Seattle Times writer Moira Macdonald muses on moviegoing. Email Moira: mmacdonald@seattletimes.com.

April 16, 2012 at 10:50 AM

Mad Men Mondays: Lane KO’s Pete

“I know cooler heads are supposed to prevail, but am I the only one who really wants to see this?”
That was Roger, during my favorite scene of last night’s “Mad Men”: the conference-room fight between Lane and Pete. No, Roger, you weren’t the only one. Pete’s usual insufferable quality was ratcheted up this episode, as he gloated smarmily over having gotten Don to his suburban home for dinner (seemingly not knowing that Don’s presence was entirely due to Trudy’s machinations), lusted over a teenage classmate at driver’s ed, justified sex with a prostitute with a whiny “I was just doing my job“, and fumed as Don lectured him on infidelity. (Don, lecturing someone on infidelity? What a strange new world this is.) When Pete condescended to Lane at work (after doing the same to Roger) and suggested that he wasn’t needed, SCDP’s token Brit removed his jacket, rolled up his sleeves, and knocked the younger man to the floor. I couldn’t help cheering. Joan, tending to Lane’s (minor) wounds later, noted that “everyone here” has wanted to punch Pete out at some point — and handled an unexpected kiss from Lane with her usual composure. She got up from the couch, silently opened the office door, then returned to the couch; rather a sweet moment, really, as if she understood Lane and sympathized with him, even as she wasn’t about to indulge him.
Pete has long been the ad man we all loved to hate — and Vincent Kartheiser plays him with a wonderful sense of abandon, never trying to make us like Pete.

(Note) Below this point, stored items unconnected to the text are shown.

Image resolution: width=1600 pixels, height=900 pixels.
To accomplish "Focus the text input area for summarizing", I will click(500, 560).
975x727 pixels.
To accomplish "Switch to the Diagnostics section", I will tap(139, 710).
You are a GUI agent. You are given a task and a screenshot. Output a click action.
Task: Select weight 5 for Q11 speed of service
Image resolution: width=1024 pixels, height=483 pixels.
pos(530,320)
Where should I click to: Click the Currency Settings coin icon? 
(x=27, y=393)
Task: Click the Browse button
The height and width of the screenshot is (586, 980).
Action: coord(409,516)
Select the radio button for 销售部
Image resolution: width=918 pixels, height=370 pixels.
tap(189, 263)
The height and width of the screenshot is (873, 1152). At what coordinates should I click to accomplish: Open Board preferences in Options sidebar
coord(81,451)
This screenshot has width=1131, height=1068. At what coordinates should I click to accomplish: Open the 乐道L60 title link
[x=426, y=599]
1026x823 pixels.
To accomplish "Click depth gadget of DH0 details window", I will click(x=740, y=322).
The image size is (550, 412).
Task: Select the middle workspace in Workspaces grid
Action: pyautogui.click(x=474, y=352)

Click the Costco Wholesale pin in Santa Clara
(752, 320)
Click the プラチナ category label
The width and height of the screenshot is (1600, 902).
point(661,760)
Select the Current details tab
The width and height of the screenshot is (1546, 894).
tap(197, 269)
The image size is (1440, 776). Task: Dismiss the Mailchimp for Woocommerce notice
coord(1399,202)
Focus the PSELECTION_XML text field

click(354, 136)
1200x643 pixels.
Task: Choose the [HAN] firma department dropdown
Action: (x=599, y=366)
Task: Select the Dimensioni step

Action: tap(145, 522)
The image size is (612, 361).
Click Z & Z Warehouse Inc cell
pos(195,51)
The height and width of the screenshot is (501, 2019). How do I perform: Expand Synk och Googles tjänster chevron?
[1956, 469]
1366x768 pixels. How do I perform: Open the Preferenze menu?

He’s long been obsessed with Don, wanting to be like him, and it’s interesting to look at Pete’s suburban misery and extramarital wanderings and see the Season 1 Don. But Pete, of course, lacks Don’s charisma and smarts; he’s working his fingers to the bone at SCDP, and he can’t understand why he’s not getting the respect Don commands. Pete’s had everything handed to him — unlike Don, who made his own luck — and now is mystified at why his life seems so empty. “I have nothing,” he sobs, at the end of the episode. Something pivotal is going to happen to Pete this season, it seems; we’ll see what it might be.
Meanwhile, we all learned Ken’s wife’s first name (“Cynthia!” — and how funny was Jessica Pare’s delivery?), and that Ken’s still harboring dreams of a writing career. Odd that he switched from pastoral realism (his short story in Season 1) to science fiction, but now he seems to have changed back again; how satisfying to see him, in his underwear and socks, writing in the dark. Did we know that he and Peggy had a pact to leave SCDP together if need be? I think not.
Though I loved much about this episode — the fight, the exquisitely awkward dinner party, Don ripping off his shirt to repair Pete’s faucet (“He’s Superman!”), Roger calling Lane “Heathcliff” — this season continues to proceed fairly slowly. Its theme seemed to be enunciated by Pete’s teenage classmate, saying something (I didn’t write down the exact quote) along the lines of “Things have gotten all random somehow.” Everyone at SCDP seems to be waiting for things to get right again, at a time in history when everyone’s role was changing; it’s a rich topic in the abstract, but perhaps it’s trickling down to the specific a little too deliberately. What do you think?